The air conditioner according to claim 1,
wherein an upper end and a bottom end of the bearing cylinder are provided with first and second bearing bushes (53,54); and
wherein said rotating shaft (31) is supported by the first bush (53) at the upper end and the second bush (54) at the bottom end.
The air conditioner according to claim 2, wherein said first and second bushes (53,54) are formed from self-lubricating synthetic resin.
The air conditioner according to claim 2 or 3,
wherein said wind horizontally directing plate (30) is formed from a self-lubricating synthetic resin; and
wherein said second bush (54) is integrally formed with said rotating shaft (31).
The air conditioner according to claim 2 or 3,
wherein arms (55) provided in conjunction with said first bushes (53) are connected with each other through a coupling rod (56); and
wherein said wind horizontally directing plates (30) are connected with each other through said arms (55) on the first bushes (53) and the coupling rod (56).
The air conditioner according to claim 5,
wherein said coupling rod (56) has a plurality of coupling holes (561) formed thereon at predetermined intervals; and
wherein said arm (55) is provided with a coupling pin (551) fitted into the coupling hole (561), and a flexible holding piece (552) for detachably holding the coupling rod (56) fitted with the coupling pin (551).

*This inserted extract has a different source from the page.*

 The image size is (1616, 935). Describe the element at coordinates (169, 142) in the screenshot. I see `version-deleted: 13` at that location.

The air conditioner according to claim 2 or claim 3 or claim 5,
wherein said rotating shaft (31) is provided on its upper portion with at least a pair of engaging pieces (311) inserted into the first bush (53) while elastically shrinking in diameter relative to the first bush and has a hook (312) engageable with the top edge of the first bush (53); and
wherein said rotating shaft (31) and said first bush (53) are integrally connected through the engaging pieces so that no relative deviation in rotation occurs between the rotating shaft and the first bush.

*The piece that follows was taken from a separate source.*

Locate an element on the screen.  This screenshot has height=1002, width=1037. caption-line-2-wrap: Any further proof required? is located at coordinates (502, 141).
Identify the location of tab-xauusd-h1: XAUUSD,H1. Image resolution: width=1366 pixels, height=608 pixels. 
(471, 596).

The air conditioner according to claim 1, wherein a heat insulating material (291) in a predetermined thickness is adhered to the supporting base (50) on its side facing the air outlet.

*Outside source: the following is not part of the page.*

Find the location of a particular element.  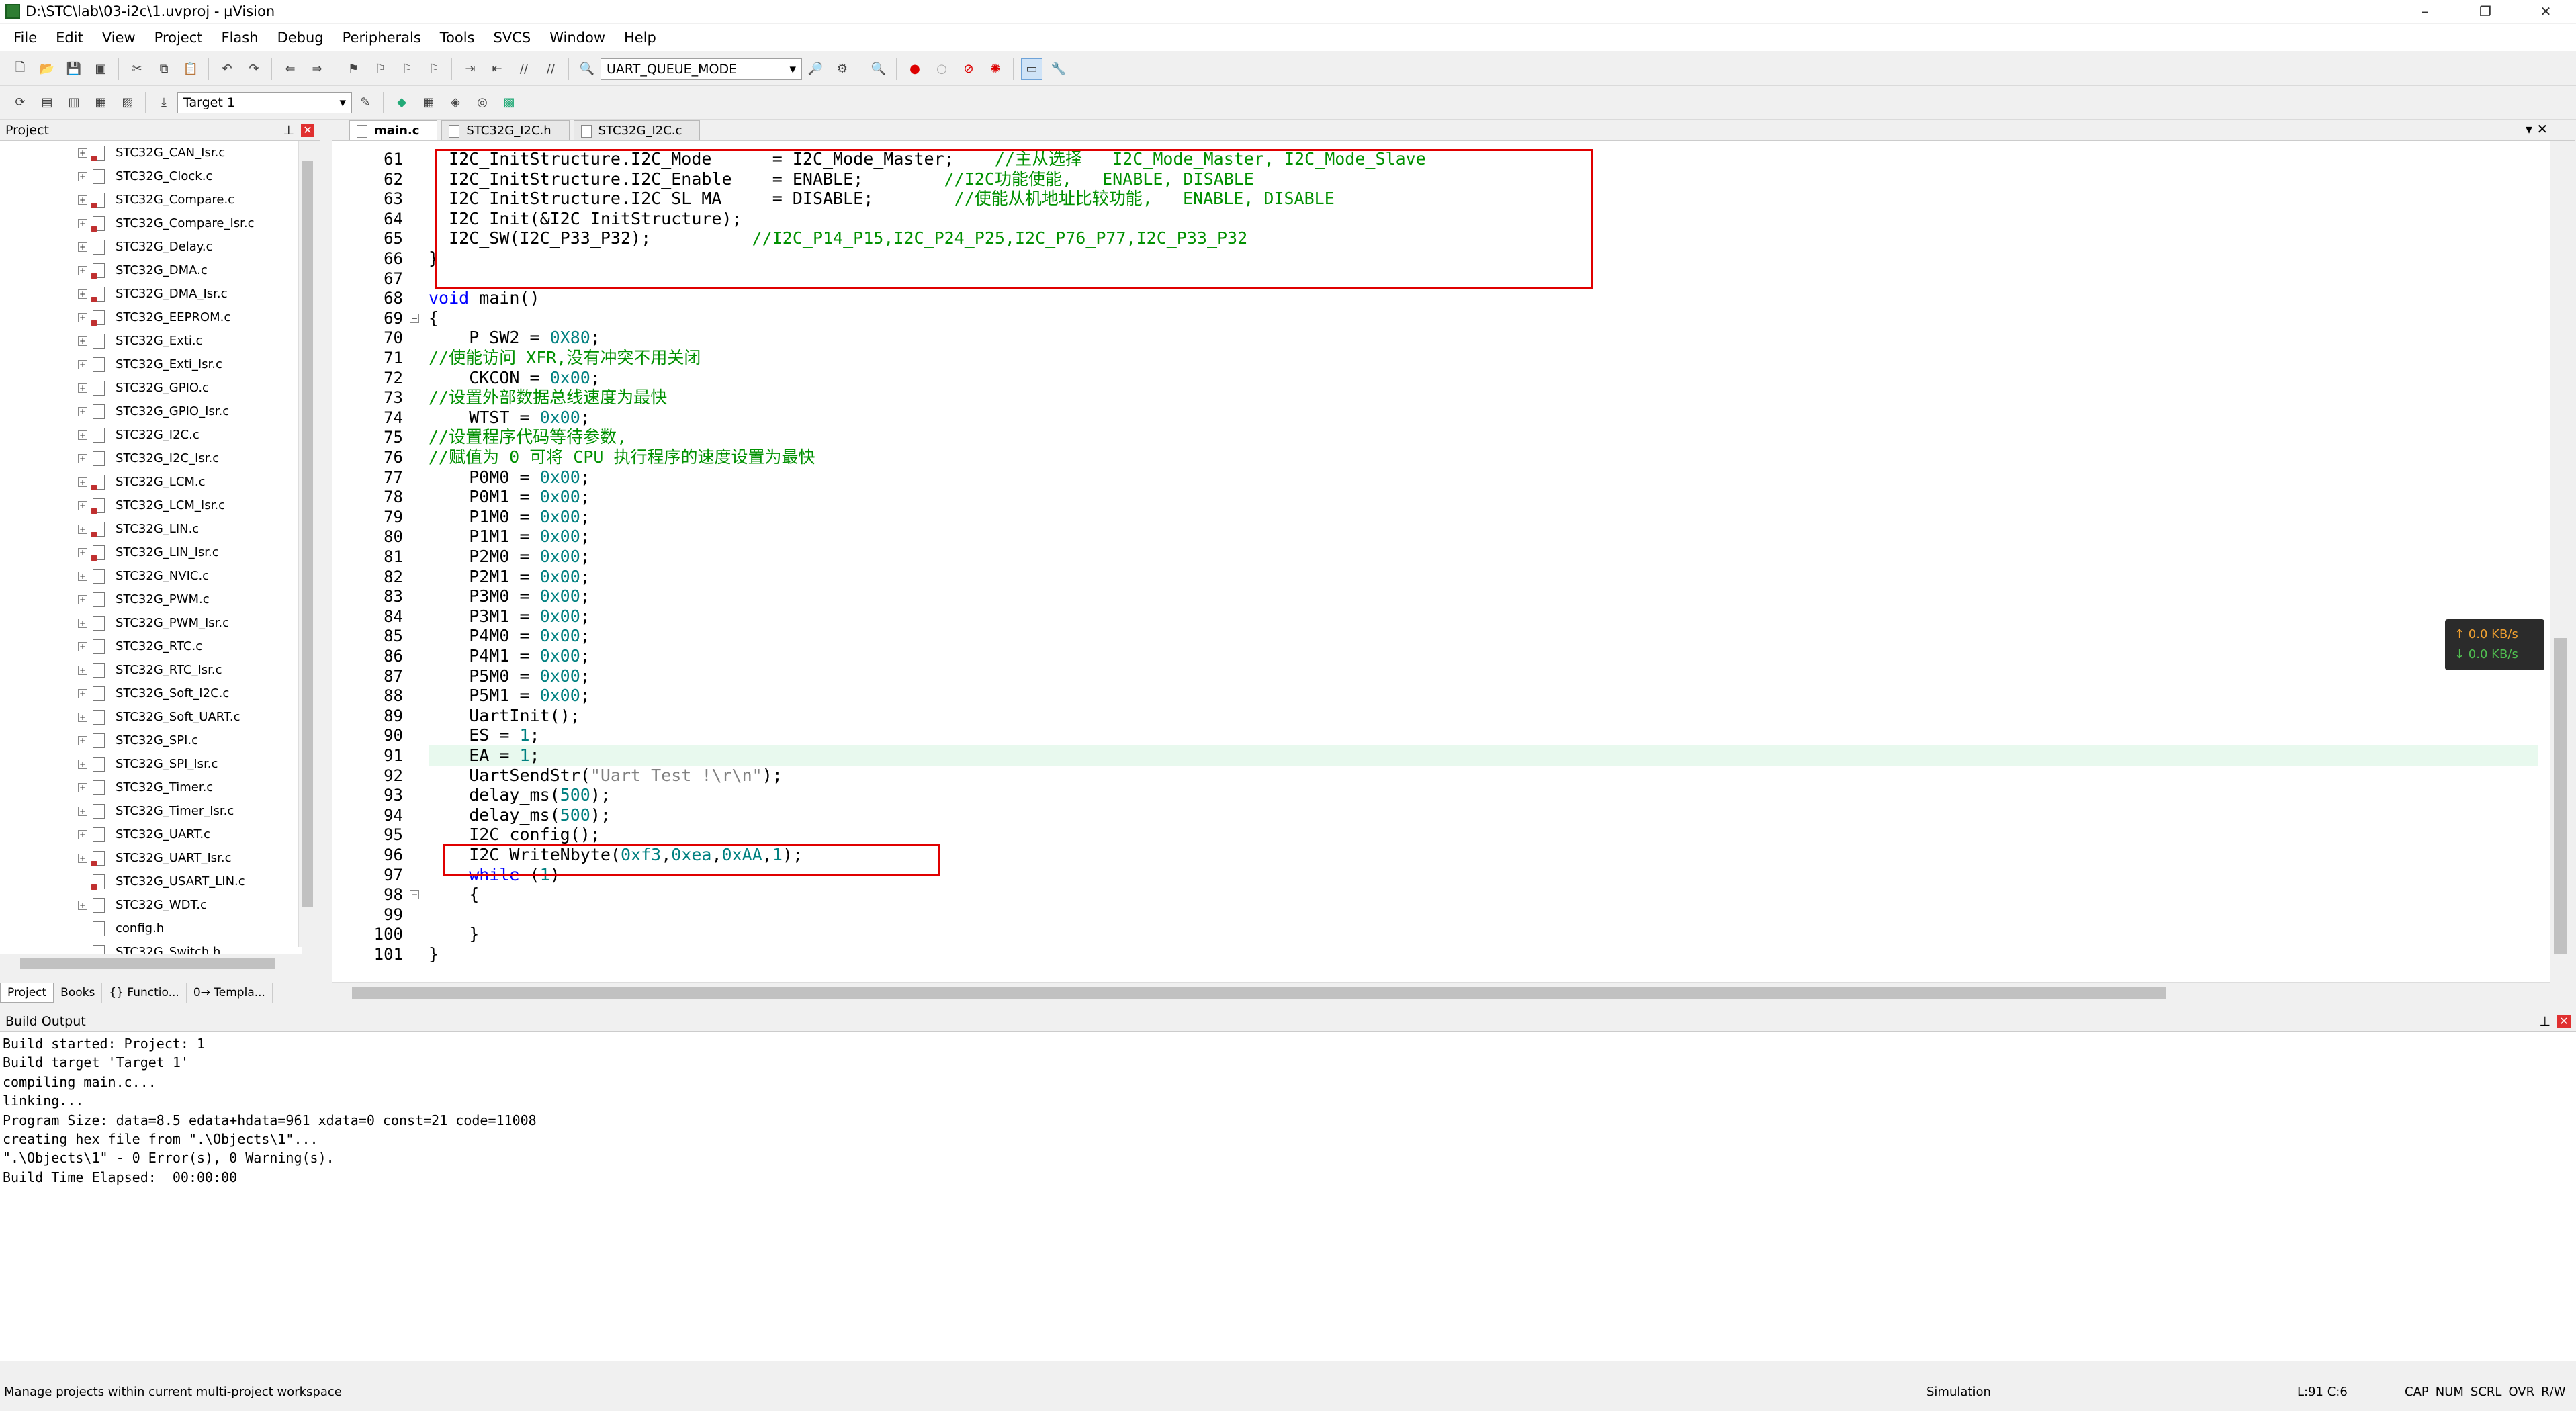

translate-icon: ⟳ is located at coordinates (20, 102).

The air conditioner according to claim 8, wherein said bearing cylinder (511) is provided to the supporting base (50) such that the bearing cylinder (511) passes through the heat insulation material (291).
The air conditioner according to claim 8, wherein a storage recess (292) is formed in the heat insulation material for accommodating driving means (58) of said group of the wind horizontally directing plates.
The air conditioner accorfing to claim 1, wherein at least a hinge (44) is provided on the drain pan (271) for supporting a rotating shaft (411) provided in the middle of said wind vertically directing plate (40).
The air conditioner according to claim 11, wherein said hinge (44) is molded from a self-lubricating synthetic resin.
The air conditioner according to claim 1,
wherein means for driving said wind vertically directing plate (40) is provided on an outside surface of a side wall (241) of the air outlet; and
wherein a heat insulation material (243) is adhered to an inside surface of the side wall (241).
The air conditioner according to claim 1, wherein a lowest portion of bottom sides (302) of a wind horizontally directing plates (30A) is positioned over the drain pan (271) so that condensation deposited on each wind horizontally directing plate drops in the drain pan (271).
The air condition according to claim 14, wherein with respect to the direction of air blow at the air outlet, an intersecting point (c) of an upstream side (303) and the bottom of side (302) of the wind horizontally directing plate (30A) is placed at a lowest position.
The air conditioner according to claim 8, wherein with respect to an imaginary reference line (z) orthogonal to the rotation axis (y) of the wind horizontally directing plate (30), both shoulders on the top side (301) are cut off at a predetermined angle from the root portion of the rotating shaft (31) of the wind horizontally directing plate (30).